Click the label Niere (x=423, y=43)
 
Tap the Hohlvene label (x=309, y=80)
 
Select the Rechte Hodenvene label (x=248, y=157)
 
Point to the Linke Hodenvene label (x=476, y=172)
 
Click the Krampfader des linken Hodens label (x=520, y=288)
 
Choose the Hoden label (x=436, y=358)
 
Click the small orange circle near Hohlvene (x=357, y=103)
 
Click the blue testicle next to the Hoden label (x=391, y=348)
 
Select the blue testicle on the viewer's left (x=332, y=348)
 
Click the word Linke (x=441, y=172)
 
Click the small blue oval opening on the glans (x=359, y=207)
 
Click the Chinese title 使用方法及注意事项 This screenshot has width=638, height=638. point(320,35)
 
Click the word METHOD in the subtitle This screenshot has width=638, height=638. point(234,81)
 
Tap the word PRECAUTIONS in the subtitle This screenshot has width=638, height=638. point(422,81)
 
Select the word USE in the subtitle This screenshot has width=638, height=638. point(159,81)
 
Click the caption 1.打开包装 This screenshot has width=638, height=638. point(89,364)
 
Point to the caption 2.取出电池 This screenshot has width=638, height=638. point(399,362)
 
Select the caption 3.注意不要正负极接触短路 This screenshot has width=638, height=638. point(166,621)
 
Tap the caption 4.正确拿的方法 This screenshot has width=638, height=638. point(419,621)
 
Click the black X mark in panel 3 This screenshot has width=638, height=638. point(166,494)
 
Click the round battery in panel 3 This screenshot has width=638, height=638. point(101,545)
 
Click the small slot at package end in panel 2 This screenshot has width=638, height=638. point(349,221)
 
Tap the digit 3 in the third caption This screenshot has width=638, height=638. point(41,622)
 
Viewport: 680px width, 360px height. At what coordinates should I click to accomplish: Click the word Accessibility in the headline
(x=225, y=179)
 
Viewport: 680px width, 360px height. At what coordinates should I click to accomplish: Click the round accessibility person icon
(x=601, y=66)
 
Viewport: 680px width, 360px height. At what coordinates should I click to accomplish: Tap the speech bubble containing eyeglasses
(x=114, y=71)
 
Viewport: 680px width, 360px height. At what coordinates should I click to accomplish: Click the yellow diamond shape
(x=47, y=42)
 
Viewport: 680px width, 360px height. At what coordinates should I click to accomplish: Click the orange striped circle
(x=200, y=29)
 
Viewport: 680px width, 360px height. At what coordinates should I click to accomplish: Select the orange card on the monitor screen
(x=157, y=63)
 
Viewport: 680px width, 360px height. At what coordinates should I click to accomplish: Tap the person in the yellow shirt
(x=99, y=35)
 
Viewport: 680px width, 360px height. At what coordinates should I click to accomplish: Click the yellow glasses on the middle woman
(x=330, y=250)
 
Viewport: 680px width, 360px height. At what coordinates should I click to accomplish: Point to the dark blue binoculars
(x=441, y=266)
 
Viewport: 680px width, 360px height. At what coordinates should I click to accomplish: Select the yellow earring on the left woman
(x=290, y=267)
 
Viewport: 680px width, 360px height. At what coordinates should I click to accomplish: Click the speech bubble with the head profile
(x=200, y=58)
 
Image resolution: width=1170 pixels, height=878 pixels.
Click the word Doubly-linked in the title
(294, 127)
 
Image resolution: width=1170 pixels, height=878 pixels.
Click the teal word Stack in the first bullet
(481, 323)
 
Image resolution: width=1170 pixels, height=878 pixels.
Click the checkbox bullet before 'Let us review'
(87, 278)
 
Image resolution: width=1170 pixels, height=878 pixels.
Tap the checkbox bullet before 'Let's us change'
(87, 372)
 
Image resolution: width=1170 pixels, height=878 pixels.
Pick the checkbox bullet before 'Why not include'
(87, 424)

→ Short problem
Copy out word for word every line of the items above, from the line containing "Tap the Hohlvene label (x=309, y=80)" down to the line containing "Click the Chinese".

→ Final answer
Tap the Hohlvene label (x=309, y=80)
 
Select the Rechte Hodenvene label (x=248, y=157)
 
Point to the Linke Hodenvene label (x=476, y=172)
 
Click the Krampfader des linken Hodens label (x=520, y=288)
 
Choose the Hoden label (x=436, y=358)
 
Click the small orange circle near Hohlvene (x=357, y=103)
 
Click the blue testicle next to the Hoden label (x=391, y=348)
 
Select the blue testicle on the viewer's left (x=332, y=348)
 
Click the word Linke (x=441, y=172)
 
Click the small blue oval opening on the glans (x=359, y=207)
 
Click the Chinese title 使用方法及注意事项 This screenshot has width=638, height=638. point(320,35)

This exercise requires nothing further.